There will be a leukocytosis because this is inflammation.
06:12
So, we will drive an elevated white cell
count, predominantly, neutrophils.
06:17
Ultrasound as I said, is going to be your test of choice.
So, you will see gallbladder wall thickening and edema.
06:23
That's an inflammation.
You may see dilated bile ducts
somewhere along the biliary tree, depending
on where the stone has impacted.
06:32
You will often be able to identify a stone or a sludge.
You can also see a sonographic Murphy's sign.
06:41
So, what that is remember,
Murphy's sign, positive Murphy's sign
is you palpate the right upper quadrant and they go "ouch".
Now, you do that with the sonograph
or with the echo probe and they go "ouch",
sonographic Murphy's sign.
06:56
That will make the diagnosis in the
vast majority of cases.
07:01
However, there can be equivocal
ultrasounds and in that case,
what we would do is an hepatobiliary
iminodiacetic acid HIDA scan.
07:11
A HIDA scan is a radiotracer and it's taken up
and metabolized in the same way that bile acids
or that bile precursors are in the liver and we
can watch as that radiotracer is metabolized by the liver
and then, accumulated within either the gallbladder
or following kind of squeezing of the gallbladder by meals
or whatever, you can see it eject into the
cystic duct and then, the common bile duct.
07:43
If you have abnormalities in terms of the formation of
the HIDA tracer through the liver and into the gallbladder
or if you have abnormal motion of the
radiotracer from the gallbladder
through the cystic duct and into the common
bile duct, that can be indicative
and is used as a diagnostic evaluation for
saying that there is then a cholecystitis.
08:10
Computer tomography overall can be used
but it's not going to be as useful.
08:15
And magnetic resonance,
cholangiopancreatography,
specifically, looking for areas of bile duct
thickening or inflammation may also be used.
08:30
How are we going to manage this?
So, in an initial setting before you call
your friendly neighborhood surgeon,
you're going to give analgesia, fluid hydration,
electrolyte correction, antiemetics
because they're vomiting, antibiotics
to cover then secondary bacterial infections in the setting of this inflammation.
08:48
Surgery is going to be what you need to do.

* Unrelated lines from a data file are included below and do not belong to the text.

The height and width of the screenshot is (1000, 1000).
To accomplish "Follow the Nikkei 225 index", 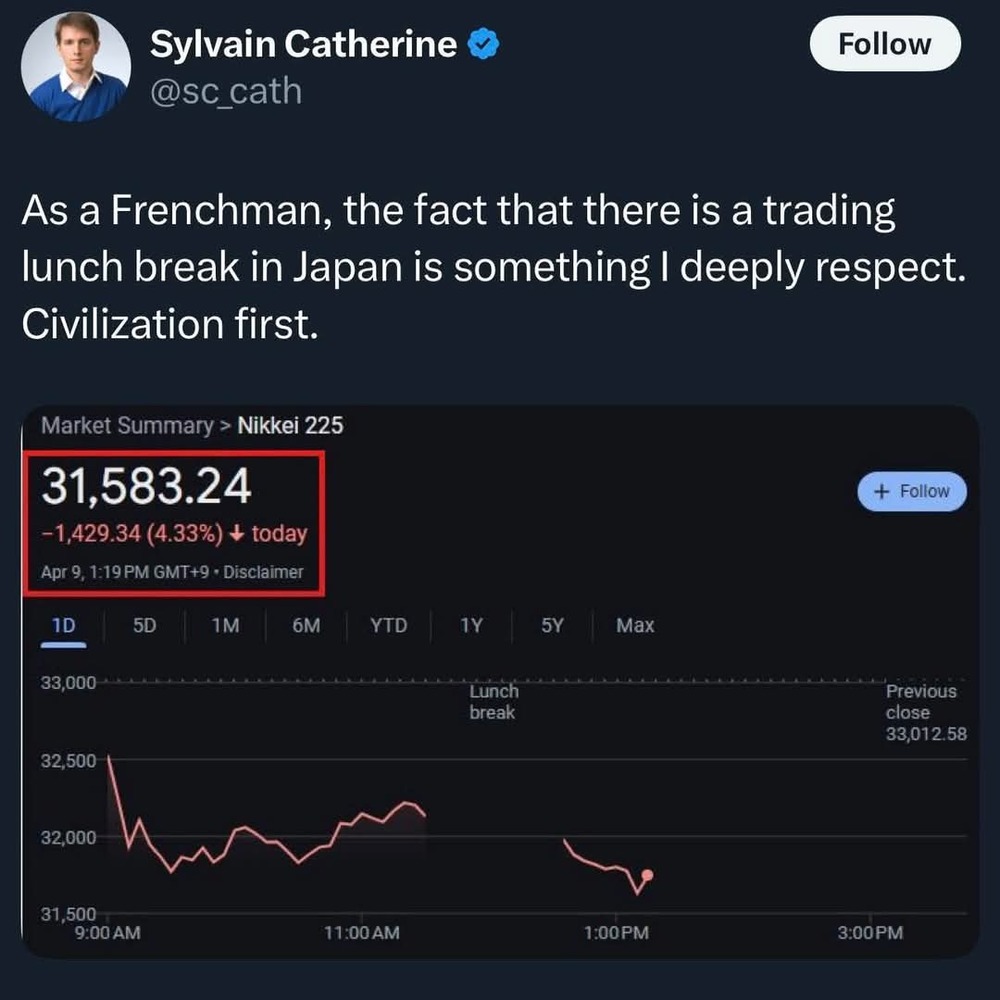I will 911,491.
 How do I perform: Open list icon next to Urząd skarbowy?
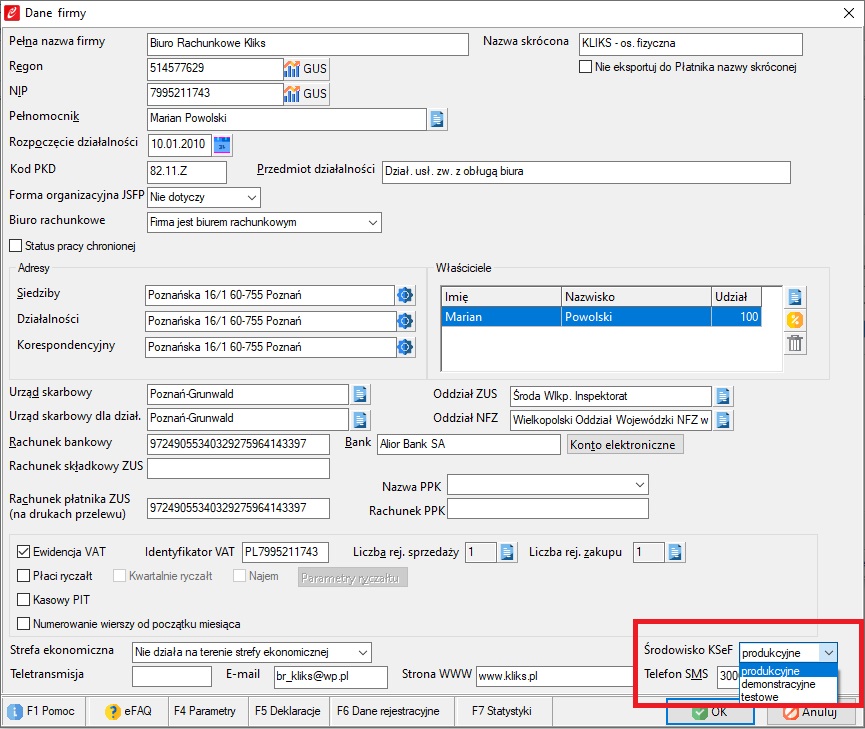click(x=360, y=394)
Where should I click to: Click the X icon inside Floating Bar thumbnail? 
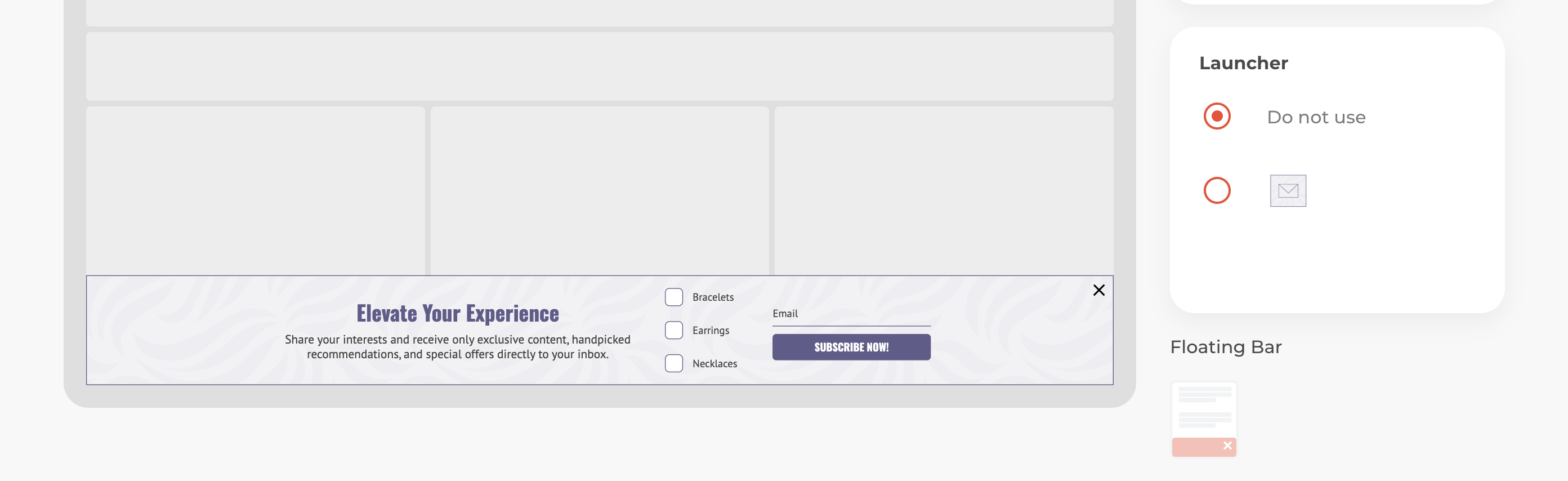click(x=1227, y=446)
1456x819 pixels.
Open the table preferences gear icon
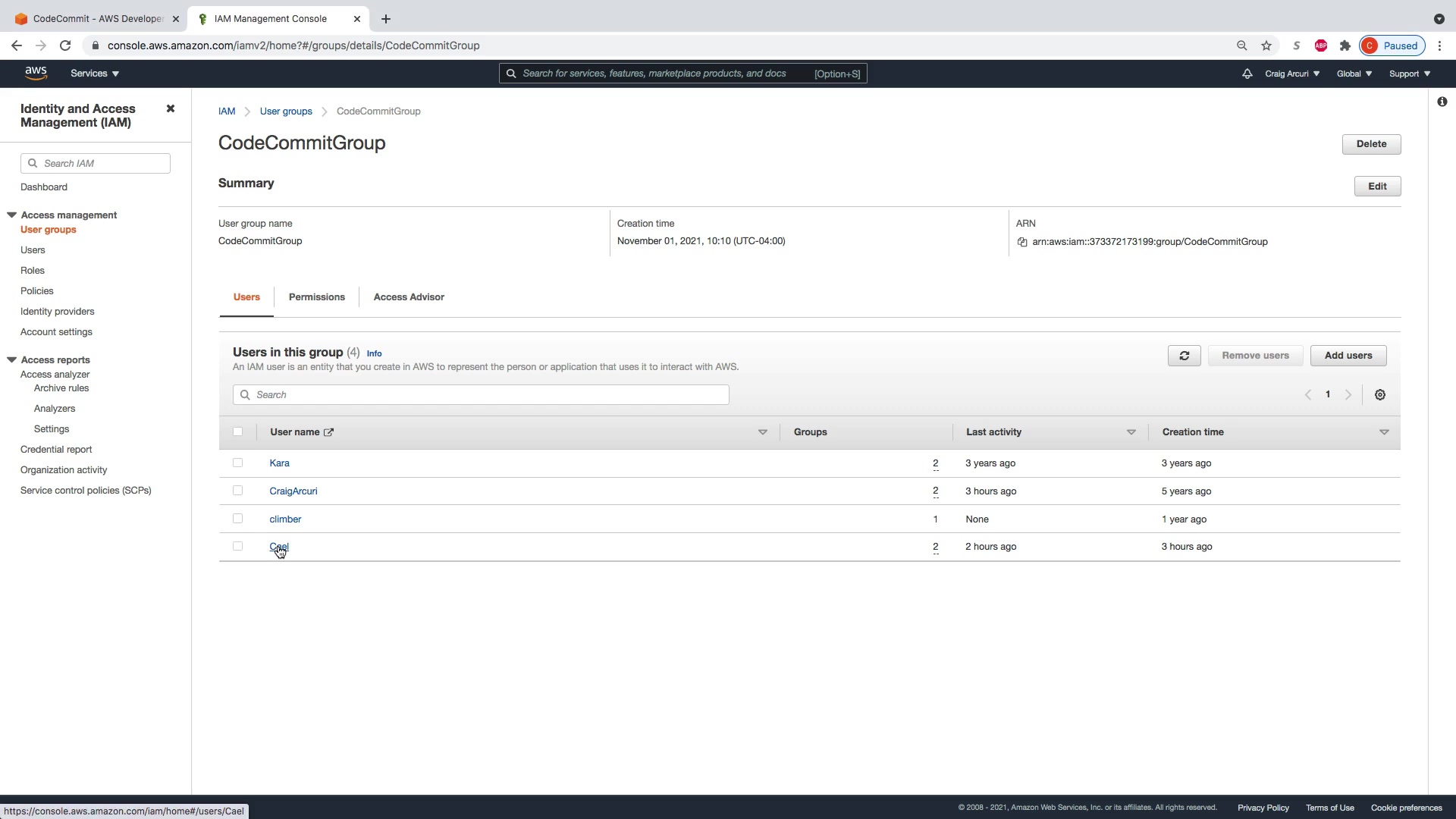[x=1379, y=395]
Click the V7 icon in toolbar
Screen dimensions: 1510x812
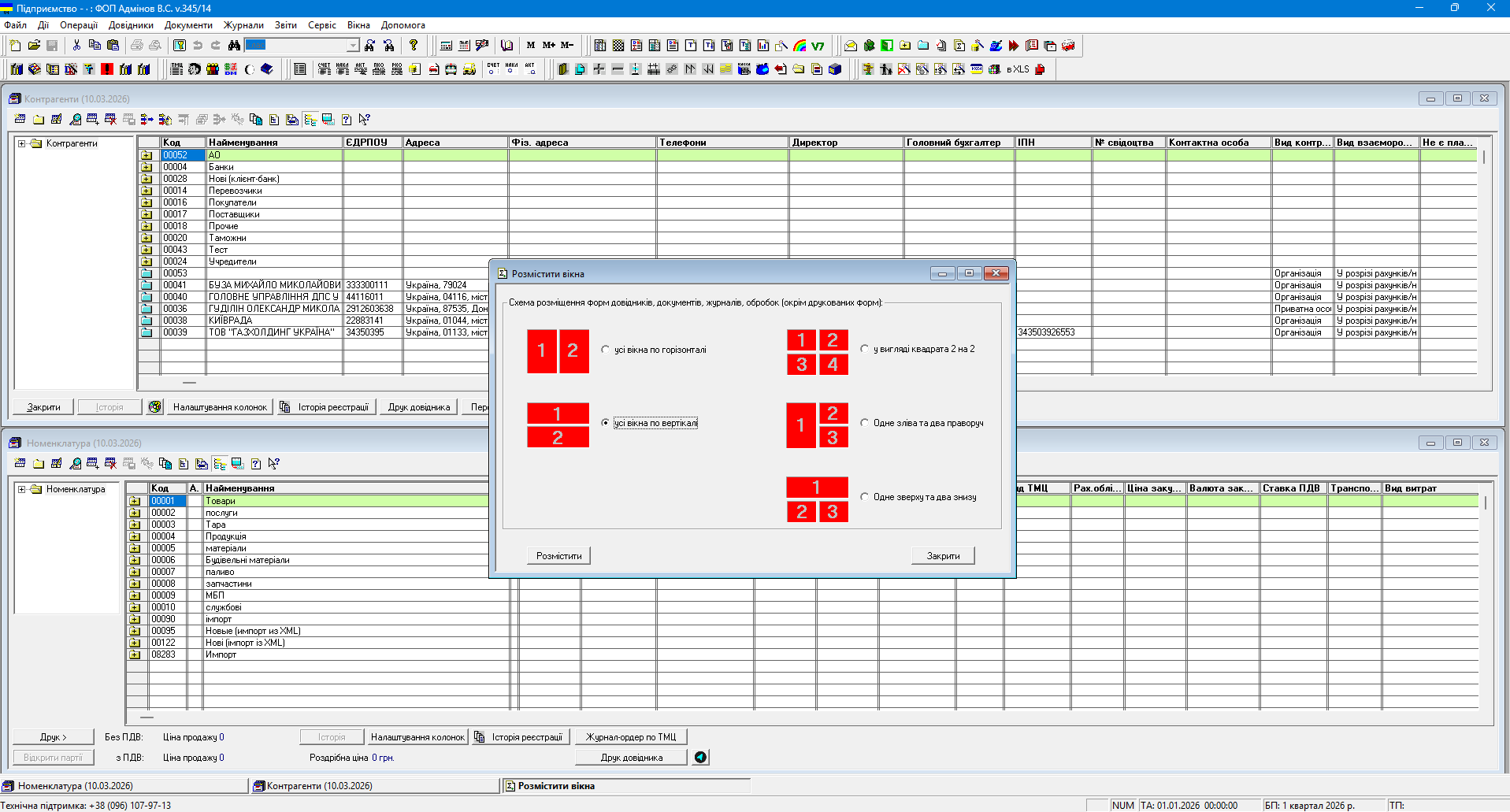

You have to do a cholecystectomy
and remove the gallbladder and that will
remove then the source of the inflammation
along with the presumed stone
that's going to be there.
09:04
You can do this as an endoscopic procedure,
the endoscopic retrograde cholangiopancreatography,
ERCP if there's a stone and you need to dilate
a duct, that may be a way to do this
but in general, I think that most patients
will probably end up going to surgery.
09:21
You may want to calm down an acute cholecystitis if it's
really hot, very inflamed, you may not operate immediately.
09:30
You'll give analgesia, fluid hydration, antiemetics
and antibiotics and wait for the thing to cool down.
09:36
And then, you'll go in and remove it.
09:39
The complications depending on the degree of
inflammation and necrosis and secondary infection, etc.
09:45
is that you can get emphysematous cholecystitis.
09:47
In fact, that's now the microorganisms
within the ascending bile
is become - start fermenting and you see air
within the wall of the gallbladder or the ducts.
10:03
That's a very bad sign.
You can get a gallstone ileus.
10:07
So, if gallstones make it into kind of the
distal part of the gall duct system,
then, you can get in the duodenum,
a secondary ileus.
10:23
So, the bowel will kind of quit functioning
and won't have its normal peristaltic motion.
10:28
You're going to have perforation of the gallbladder
with severe infection, inflammation, and ischemia.
10:34
Hepatic duct obstruction, so, within the portion
of the biliary tree within the hepatic, within the liver,
can become secondarily obstructive due
to edema and/or other inflammation.
10:51
The so called Mirizzi syndrome and clearly,
with ongoing inflammation,
particularly, with chronic cholecystitis,
you have an increased risk of malignancy, up to two-fold.
11:03
And that's another strong indication to
do the surgery and remove that tissue
before it develops cholangiocarcinoma.
With that, we've covered cholecystitis.